Однажды после обеда Марья Александровна с Верочкой и мисс Купер собрались на озеро смотреть рыбную ловлю. Звали Рязанову, но она сказала, что поедет кататься верхом, и приказала седлать Орлика.

— С кем же ты поедешь, Helene? Андрей болен.

— С кем? — переспросила она и прибавила: — Петр Антонович меня проводит.

Марья Александровна с укором взглянула на сестру. Действительно, тон Рязановой был небрежен и резок.

— Но, быть может, Петр Антонович не может. Он кончает работу…

— Он, верно, кончил! — проговорила Рязанова. — Хотите провожать меня? — повернулась она вдруг ко мне, окидывая быстрым ласковым взглядом, резко отличавшимся от небрежного тона ее слов.

— С большим удовольствием!

Марья Александровна пожала плечами, видя, как безропотно я согласился, а Верочка и Володя даже сердито взглянули, изумляясь покорности и безответности перед этим небрежным приказанием.

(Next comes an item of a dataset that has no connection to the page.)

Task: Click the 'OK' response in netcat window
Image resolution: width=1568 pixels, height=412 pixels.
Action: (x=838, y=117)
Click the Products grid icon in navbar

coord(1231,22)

Рязанова взглянула на сестру с усмешкой, точно хотела сказать: «Видишь, какой он послушный!»

Марья Александровна с детьми уехала на озеро, а мы выехали на дорогу и тотчас же свернули в лес, большой густой лес, тянувшийся верст на пятнадцать.

Сперва мы ехали шагом, молча. Елена Александровна была серьезна. Я искоса взглядывал на барыню: она была очень хороша в амазонке; высокая шляпа, надетая набекрень, удивительно шла к ней. Стройная, изящная, красивая, блестевшая под лучами солнца, она прекрасно сидела на красивом коне и точно чувствовала, что ею любуются.

— Ну, не отставайте от меня! — проговорила она, подтянула поводья, взмахнула хлыстиком, пустила лошадь рысью, потом в галоп и понеслась по лесу.

Мы скакали по лесной дороге, среди густой чащи деревьев, сквозь которую едва пробивалось солнце. В лесу было свежо и несло смолистым ароматом. Рязанова неслась впереди как бешеная, подгоняя лошадь хлыстом, когда Орлик уменьшал бег. Я едва поспевал за ней; в моих глазах мелькал только развевавшийся длинный вуаль. Мы углублялись все дальше и дальше в чащу, а Рязанова все неслась как сумасшедшая… Наконец я стал отставать. Она обернулась назад, взмахнула хлыстом и скрылась из моих глаз…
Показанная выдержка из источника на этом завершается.